TEXT SECTION ▸
######
Kozma Terentevich Soldatenkov

Soldatenkov, Koz’ma Terent’evich

 

Born Oct. 10 (22), 1818, in Moscow; died May 19 (June 1), 1901, in Kuntsevo, now within the Moscow city limits. Progressive Russian book publisher; owner of an art gallery.

The son of a merchant, Soldatenkov was a leading textile manufacturer. In the early 1850’s he became closely acquainted with members of the Moscow circle of progressive intelligentsia headed by T. N. Granovskii. In 1856 the publishing house of Soldatenkov and N. M. Shchepkin (the Russian actor’s son) was founded upon N. Kh. Ketcher’s initiative. Representing the interests of the Granovskii circle, which had close ties with A. I. Herzen in the 1850’s, the publishing house was the first “ideological publishing house of the 1860’s.” The books it published included the first edition of the collected works of V. G. Belinskii in 12 volumes, poems by N. A. Nekrasov, N. P. Ogarev, A. I. Polezhaev, and A. V. Kol’tsov, novellas and short stories by D. V. Grigorovich, and A. N. Afanas’ev’s Russian Folktales and Russian Folk Legends.
######
Quote the part of the entry on Soldatenkov that opens with the words containing "Kozma Terentevich Soldatenkov" and closes with "an art gallery.". The data that comes next has no connection to the entry on Soldatenkov.

LISTED RECORDS ▸
######
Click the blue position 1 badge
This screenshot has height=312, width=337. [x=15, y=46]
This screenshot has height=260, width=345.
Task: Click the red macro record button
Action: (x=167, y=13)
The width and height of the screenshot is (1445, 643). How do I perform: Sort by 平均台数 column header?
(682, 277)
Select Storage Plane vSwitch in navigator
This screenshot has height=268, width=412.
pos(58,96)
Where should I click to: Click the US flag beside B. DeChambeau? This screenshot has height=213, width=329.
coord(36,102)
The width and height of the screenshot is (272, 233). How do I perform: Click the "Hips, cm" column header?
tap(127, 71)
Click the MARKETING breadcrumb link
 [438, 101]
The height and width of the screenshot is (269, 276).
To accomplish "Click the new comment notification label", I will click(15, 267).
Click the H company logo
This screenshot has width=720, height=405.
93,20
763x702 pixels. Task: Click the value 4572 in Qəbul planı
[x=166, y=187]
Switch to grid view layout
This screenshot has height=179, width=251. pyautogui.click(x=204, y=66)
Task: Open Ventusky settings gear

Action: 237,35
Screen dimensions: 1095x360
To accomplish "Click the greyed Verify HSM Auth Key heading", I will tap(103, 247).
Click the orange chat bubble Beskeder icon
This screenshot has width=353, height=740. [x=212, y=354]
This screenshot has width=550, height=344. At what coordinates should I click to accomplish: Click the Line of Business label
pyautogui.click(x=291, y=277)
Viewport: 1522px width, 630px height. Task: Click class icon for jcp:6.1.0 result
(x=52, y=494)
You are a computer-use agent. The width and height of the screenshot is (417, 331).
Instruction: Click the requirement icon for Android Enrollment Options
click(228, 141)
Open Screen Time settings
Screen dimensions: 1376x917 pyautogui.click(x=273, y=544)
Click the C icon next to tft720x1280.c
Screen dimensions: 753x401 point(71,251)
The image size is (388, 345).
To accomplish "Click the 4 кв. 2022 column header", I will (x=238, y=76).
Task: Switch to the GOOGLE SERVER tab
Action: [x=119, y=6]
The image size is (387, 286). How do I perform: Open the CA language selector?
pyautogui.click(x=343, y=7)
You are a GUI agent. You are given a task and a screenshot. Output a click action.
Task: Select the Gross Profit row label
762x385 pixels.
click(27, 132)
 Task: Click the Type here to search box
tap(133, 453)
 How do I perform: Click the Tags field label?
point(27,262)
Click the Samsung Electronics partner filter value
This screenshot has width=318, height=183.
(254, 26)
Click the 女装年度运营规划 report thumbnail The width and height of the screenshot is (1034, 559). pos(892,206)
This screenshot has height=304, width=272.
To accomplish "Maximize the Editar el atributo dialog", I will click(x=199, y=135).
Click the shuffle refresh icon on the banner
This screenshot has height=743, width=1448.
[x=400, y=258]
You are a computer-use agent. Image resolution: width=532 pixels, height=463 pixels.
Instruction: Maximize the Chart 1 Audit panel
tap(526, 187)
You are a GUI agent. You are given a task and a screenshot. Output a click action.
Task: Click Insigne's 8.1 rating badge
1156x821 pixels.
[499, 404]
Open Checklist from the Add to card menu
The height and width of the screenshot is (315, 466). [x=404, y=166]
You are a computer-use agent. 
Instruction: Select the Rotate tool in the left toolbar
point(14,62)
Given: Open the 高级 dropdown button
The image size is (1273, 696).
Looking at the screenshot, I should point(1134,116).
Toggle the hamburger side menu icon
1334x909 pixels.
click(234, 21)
######
ANSWER SPACE ▸
Kozma Terentevich Soldatenkov

Soldatenkov, Koz’ma Terent’evich

 

Born Oct. 10 (22), 1818, in Moscow; died May 19 (June 1), 1901, in Kuntsevo, now within the Moscow city limits. Progressive Russian book publisher; owner of an art gallery.